## PASSAGE FOR REVIEW
============================================================

Twenty years after legalizing the use of medical marijuana, California voters will decide whether to permit the use of recreational pot. This week, in a special series, Capital & Main looks at what will happen if Prop. 64 passes in November. "High Times: How Legalizing Marijuana Would Transform California" reports on how a legal cannabis industry will affect the environment, workers and the state’s economy.
In February of 2013, the employees of Wellness Connection, a medical marijuana provider based in Auburn, Maine, were worried about their product. They’d observed mold and fungus on their plants too often; bugs were infesting their work areas. Some of the chemicals they were being asked to use, such as the insecticide pyrethrin, had known health effects. Brittany Wallingford told the Portland Press Herald at the time that about a quarter of her colleagues were sick, and suspected the mold was at fault; others blamed the insecticide, which Maine law prohibits using on medical marijuana plants.The workers weren’t just concerned about their own health. They also feared for their clients, some of whom were already seriously ill. That February, several employees at the company’s Auburn cultivation site staged a one-day walkout. One month later when, despite management promises, nothing changed, several employees joined the United Food and Commercial Workers union, and made plans to organize their workplace. (Disclosure: The UFCW is a financial supporter of Capital & Main.)
Medical marijuana dispensaries had been legal in Maine for four years by the time Wellness Connection’s staff members lodged their complaints. The industry had begun to supplant blueberries as the state’s top cash crop, bringing in an estimated $78 million. But because the federal government classified marijuana in 2013, as it does today, as a dangerous and illegal drug with no recognized medical uses, organizing could be risky. Both the UFCW and the Teamsters had already successfully organized cannabis operations elsewhere. But if an employer retaliated against a worker for organizing, that worker might have nowhere to complain. It wasn’t clear whether the National Labor Relations Board would step in to defend employees of what was, on a federal level at least, a criminal operation.

============================================================

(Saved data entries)
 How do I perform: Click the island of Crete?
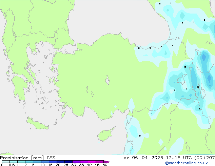pos(37,123)
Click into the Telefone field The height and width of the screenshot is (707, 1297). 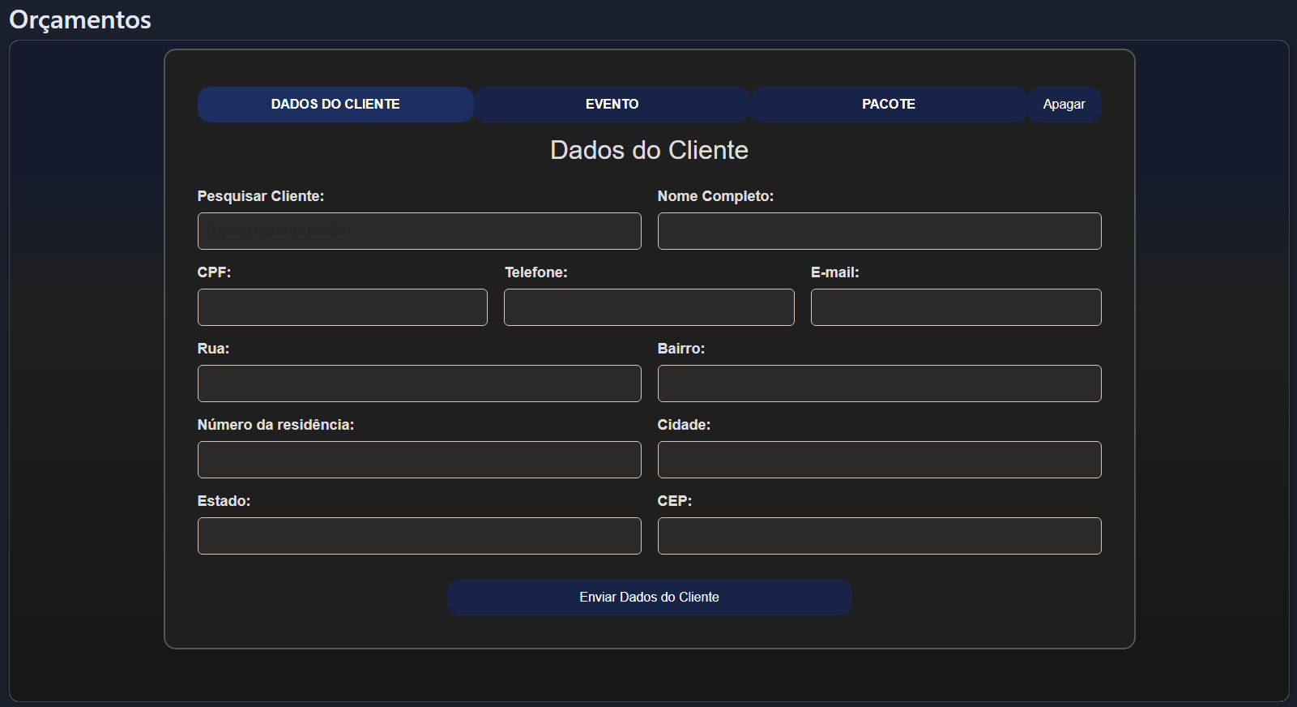[x=649, y=307]
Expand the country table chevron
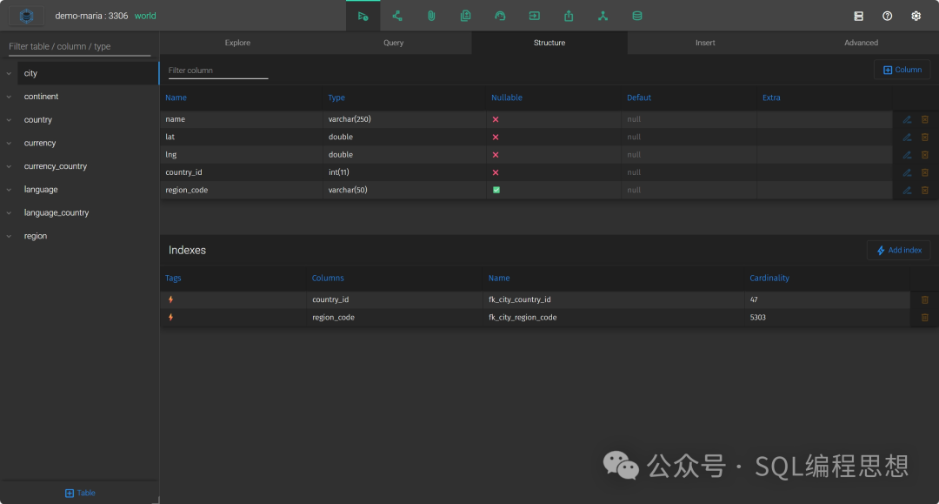 pos(9,120)
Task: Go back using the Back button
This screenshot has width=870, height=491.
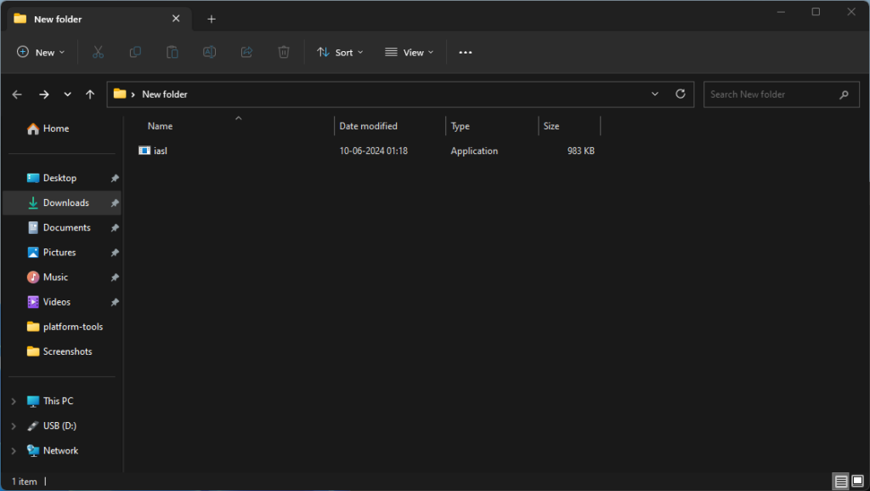Action: click(x=17, y=94)
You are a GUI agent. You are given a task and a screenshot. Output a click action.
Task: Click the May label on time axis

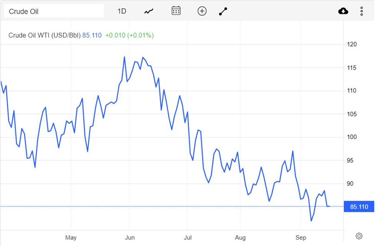click(71, 238)
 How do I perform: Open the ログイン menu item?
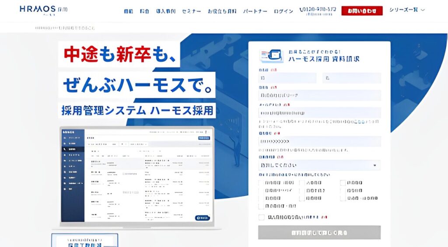(x=284, y=11)
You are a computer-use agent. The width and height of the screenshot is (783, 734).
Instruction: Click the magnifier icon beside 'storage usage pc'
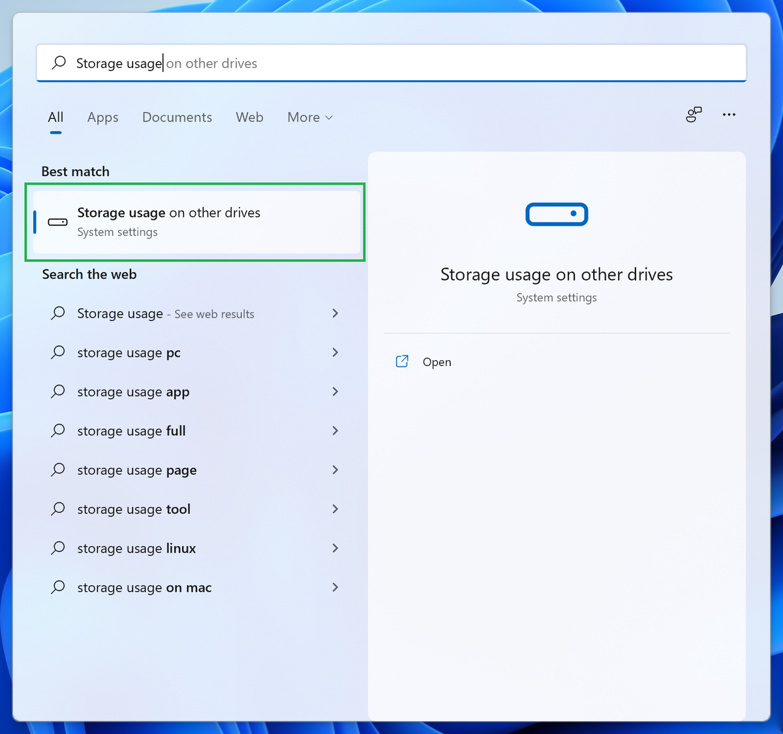57,352
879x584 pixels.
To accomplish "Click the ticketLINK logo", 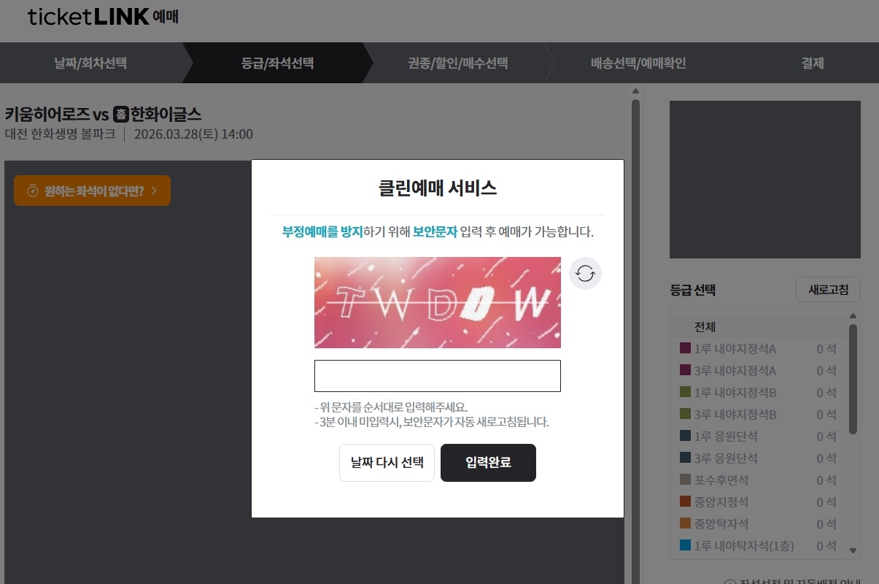I will pos(103,17).
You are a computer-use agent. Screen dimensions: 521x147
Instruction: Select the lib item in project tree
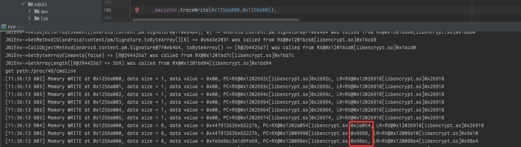click(44, 18)
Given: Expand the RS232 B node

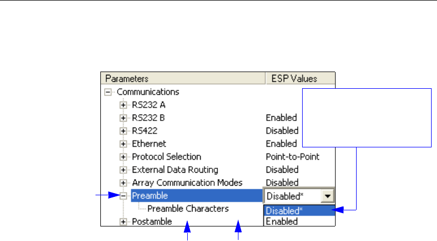Looking at the screenshot, I should (124, 118).
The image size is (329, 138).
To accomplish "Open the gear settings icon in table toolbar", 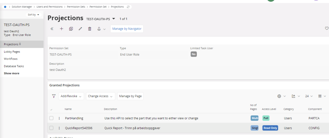I will 281,96.
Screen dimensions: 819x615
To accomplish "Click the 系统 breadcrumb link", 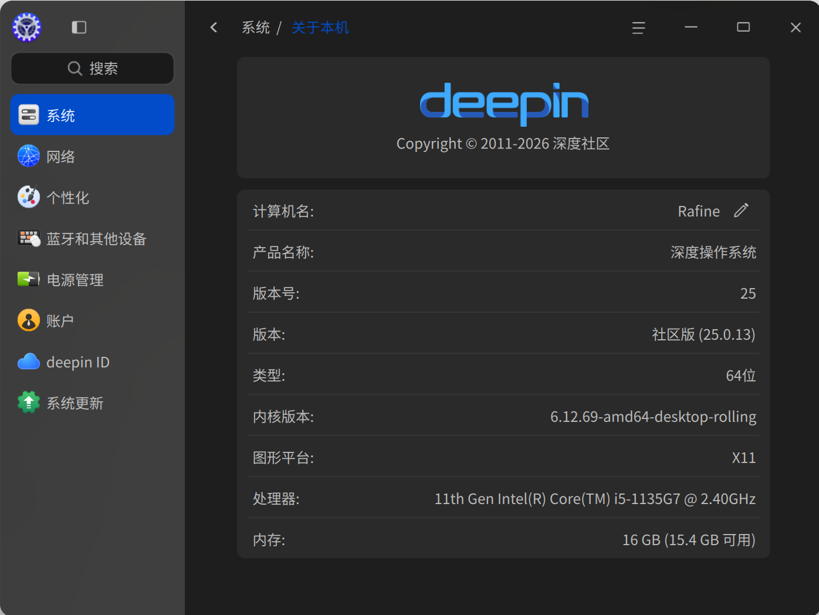I will (256, 28).
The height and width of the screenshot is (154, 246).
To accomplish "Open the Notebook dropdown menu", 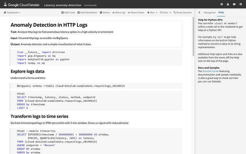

============================================================

## WHAT TO WORK ON
Reproduce word for word the portion of the article on marijuana legalization that falls between "Medical marijuana dispensaries" and "a criminal operation.", inclusive.

## YOUR SOLUTION
Medical marijuana dispensaries had been legal in Maine for four years by the time Wellness Connection’s staff members lodged their complaints. The industry had begun to supplant blueberries as the state’s top cash crop, bringing in an estimated $78 million. But because the federal government classified marijuana in 2013, as it does today, as a dangerous and illegal drug with no recognized medical uses, organizing could be risky. Both the UFCW and the Teamsters had already successfully organized cannabis operations elsewhere. But if an employer retaliated against a worker for organizing, that worker might have nowhere to complain. It wasn’t clear whether the National Labor Relations Board would step in to defend employees of what was, on a federal level at least, a criminal operation.